How is asthma diagnosed?
Asthma diagnosis is usually not difficult. A detailed account of the patient’s symptoms is often sufficient to establish the diagnosis.
If you have coughing, wheezing, shortness of breath or tightness of the chest, you should see your physician, who will take steps to determine whether you have asthma. Asthma symptoms are not specific, and some patients with symptoms typical of asthma may actually have another medical condition.
Asthma is diagnosed based on a personal medical history, physical examination, lung function tests and laboratory tests.
1. Personal medical history: Your physician will look for typical symptoms of asthma in your medical history, such as, wheezing or coughing. Your history also provides your physician some additional clues on asthma, such as, your allergies or your familial tendency towards asthma. Some of the typical questions in this category include:
• What type of symptoms have you had? How frequent?
• How long have you had symptoms of asthma?
• How many nights per week do you wake up with breathlessness, cough or wheeze?
• Do you get cough or wheeze after exercise?
• Have you recently had a cold, sinus infection or other infection? For how long?
• Do you or other members of your family have allergies?
• Do you have a pet or materials in your house that might trigger allergies?
• Are you exposed to chemicals or other unusual substances at work?
• Are you exposed to airborne allergens or pollutants?
• Have you recently moved, taken a vacation, changed your job or experienced a transition that might be stressful?
• Have you had asthma medications? What type? How frequent?
2. Physical examination: Your doctor will perform a general exam on you by physically examining you, for example, by listening to your lungs and by examining your nose.
3. Lung function tests: These tests provide an objective method of confirming asthma diagnosis. They also help in assessing the severity of asthma and its response to treatment.
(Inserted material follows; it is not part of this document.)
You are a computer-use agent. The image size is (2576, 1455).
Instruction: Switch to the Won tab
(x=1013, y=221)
The use of objective measures of lung function is particularly important because subjective measures, such as patient symptom reports and physicians’ physical examination findings, often do not correlate well with the variability and severity of airflow obstruction.
Lung function tests may be as simple as measuring peak flow with a peak flow meter, or may involve a series of spirometry tests by using a spirometer. A spirometer is used to evaluate the lung function most often in a hospital setting. On the other hand, a mini-peak flow meter is an inexpensive but useful device that you can use at home to assess your lung function by measuring peak expiratory flow rates and inform your physician about the level of control of the disease.
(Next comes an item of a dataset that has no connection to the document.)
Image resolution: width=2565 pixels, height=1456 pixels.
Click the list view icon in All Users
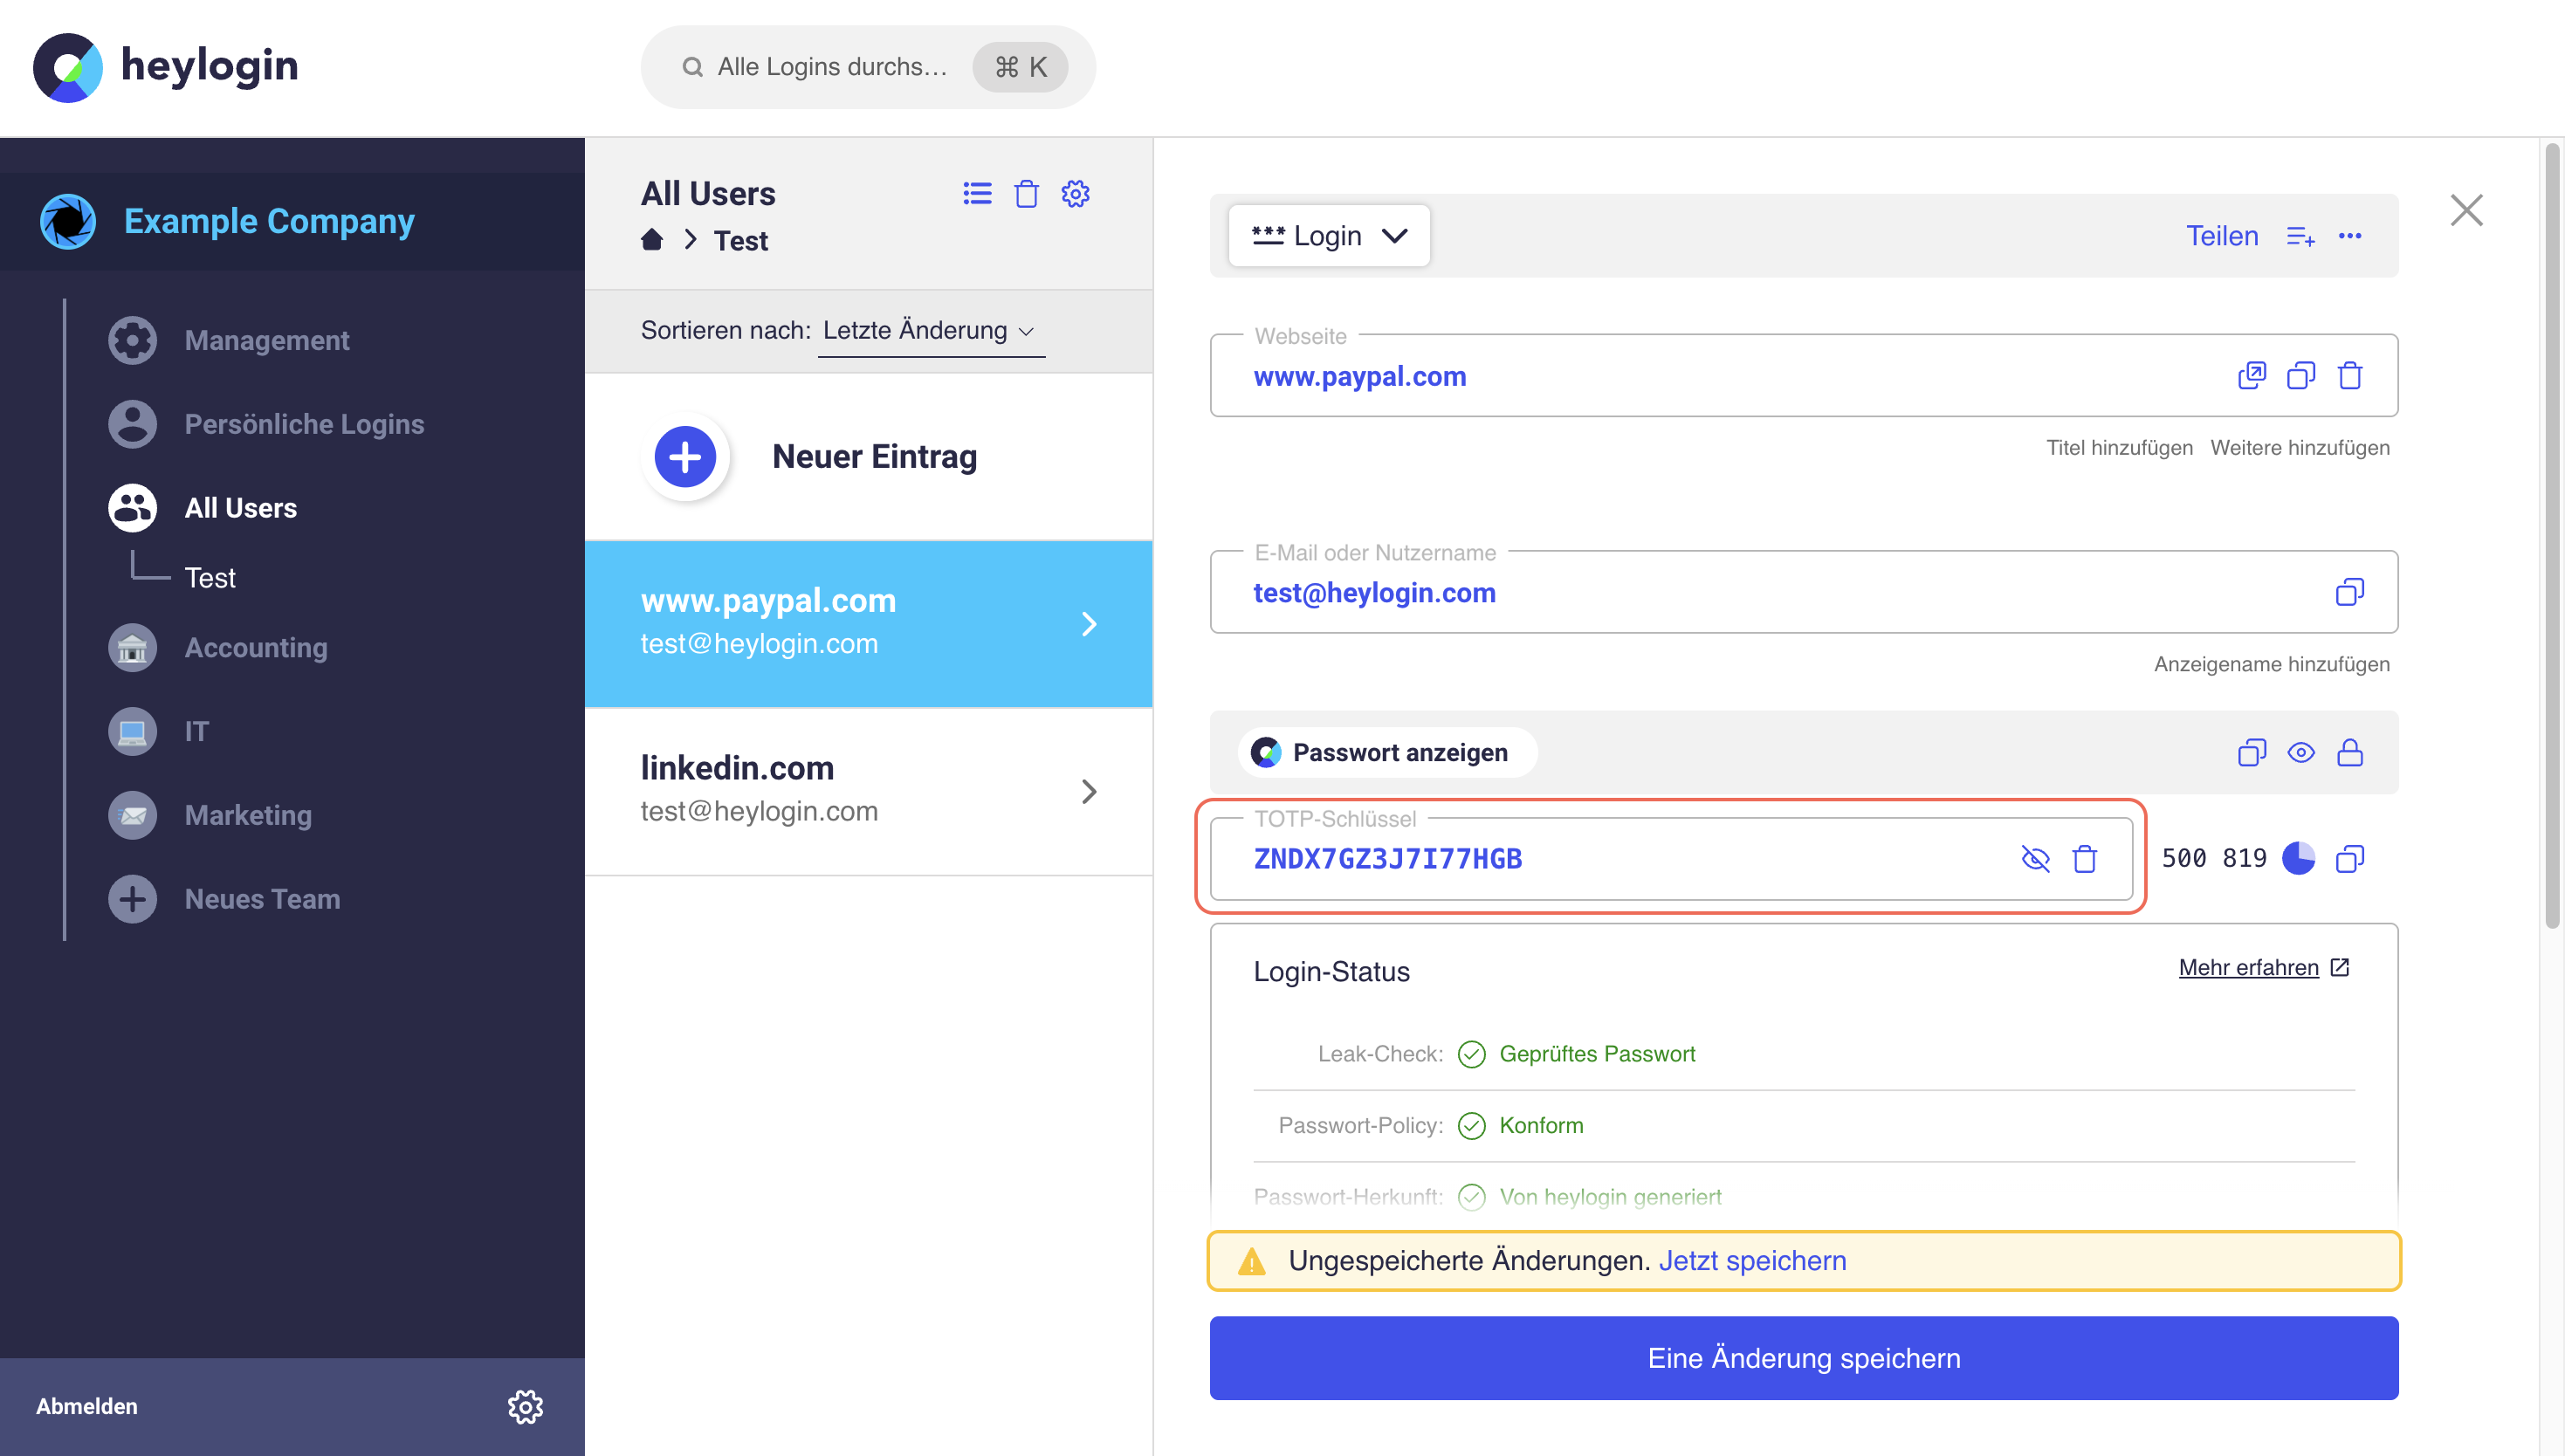977,193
The results of your lung function tests are compared by your physician with expected values (test values that can be expected from other patients with similar physical traits like you). This helps your physician in knowing how severe the narrowing of the air passages is in you and also whether any ongoing treatment is adequate for you or not.
Remember: Measurement of lung function regularly, and especially when asthma is more active, is essential for planning correct treatment.
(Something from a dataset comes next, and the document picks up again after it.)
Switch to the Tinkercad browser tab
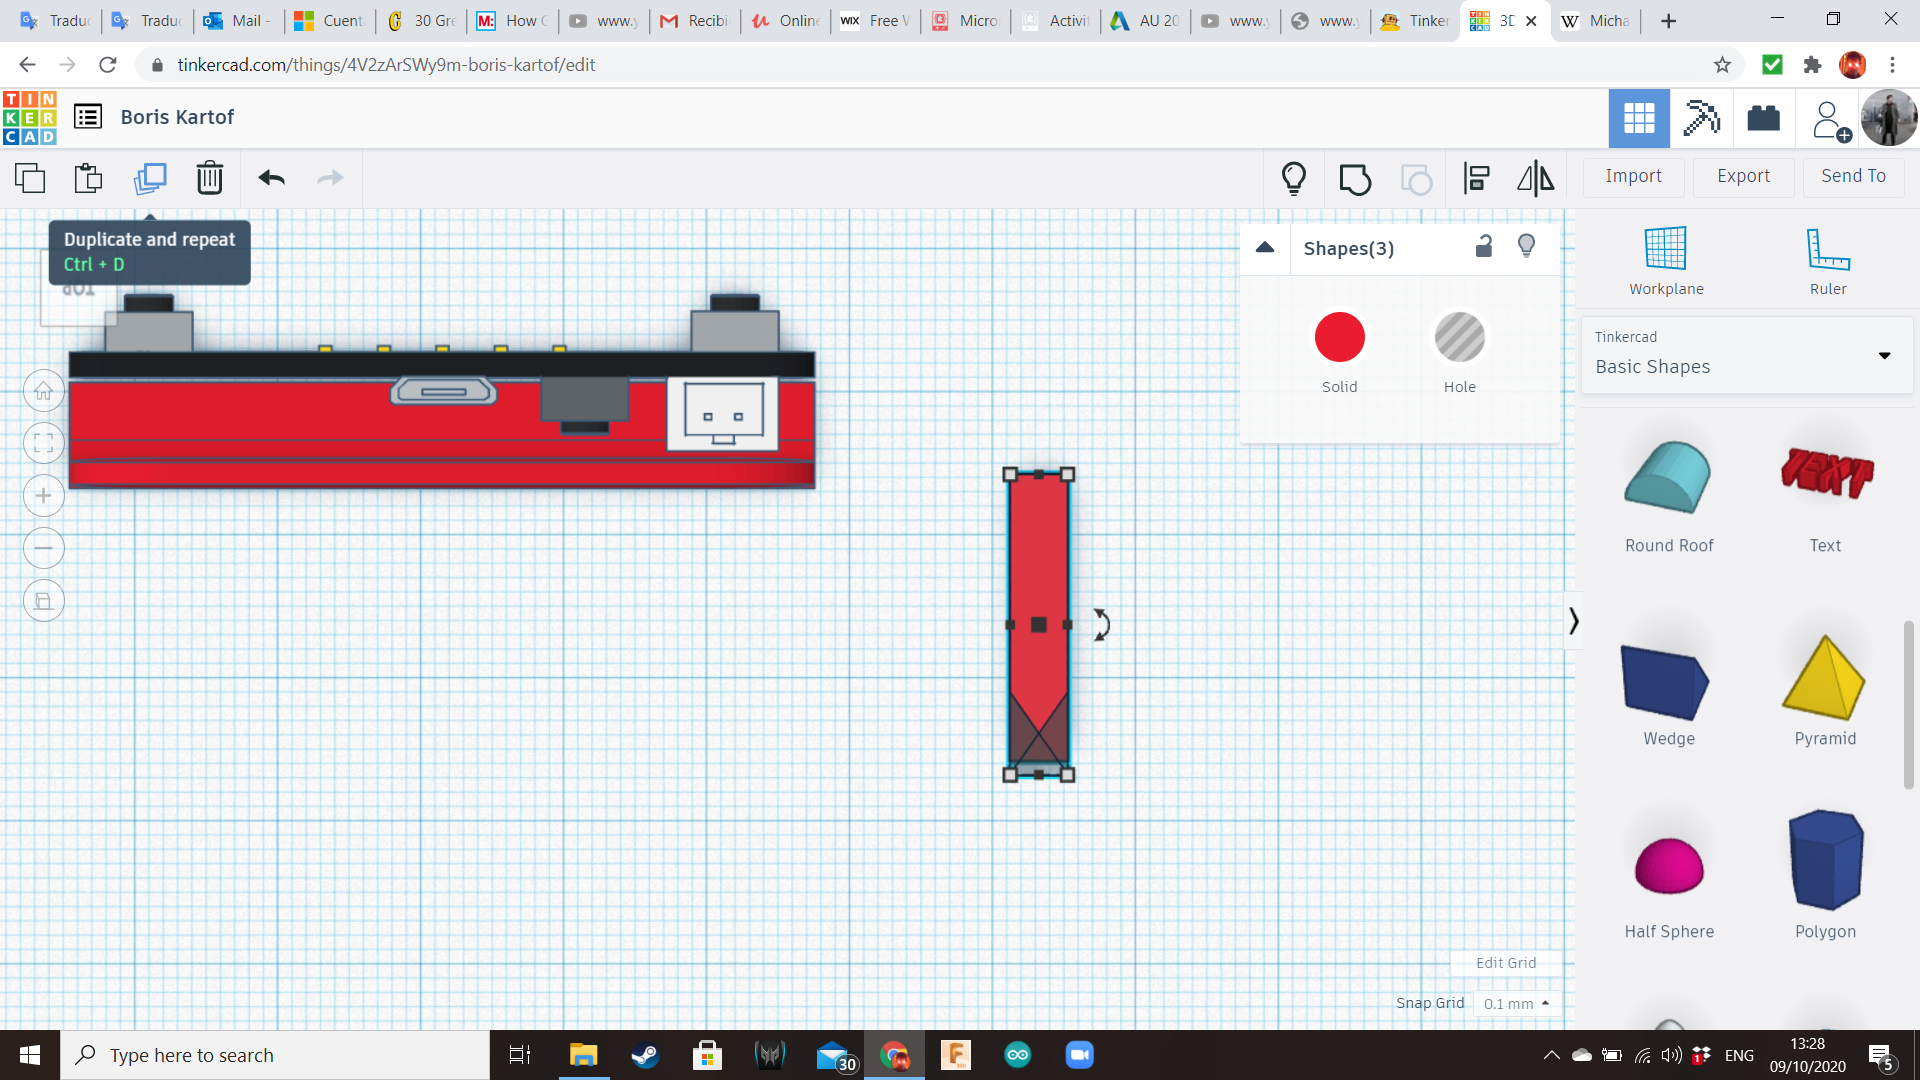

4. Laboratory tests: These tests may include X-ray of your chest and your sinus and skin tests for various allergies.
Once your exam and testing is finished, your physician will be able to determine whether you have asthma or another lung problem. If you do have asthma, you and your physician will work together to help you manage your asthma and keep you healthy and active.
How is Asthma diagnosis differentiated from other disease?
The symptoms of asthma can be found in association with other lung diseases such as bronchitis or emphysema. Therefore mere presence of these symptoms is not diagnostic of bronchial asthma. However, pattern of these symptoms is characteristic of asthma. The symptoms of asthma are usually intermittent and improve with therapy in asthma while in other lung diseases, the symptoms are usually present all the time and respond poorly to treatment.
An important characteristic of asthma symptoms is nighttime flare up. The night time flare of asthma is very common and can pose diagnostic problems. Usually people with night time symptoms are totally normal during the day. Hence there is no, or little, evidence of asthma at the routine time of examination. The situation can perplex both the patient and physician. In the morning, these patients get up early due to asthmatic distress. After taking a cup of morning tea the distress subsides gradually.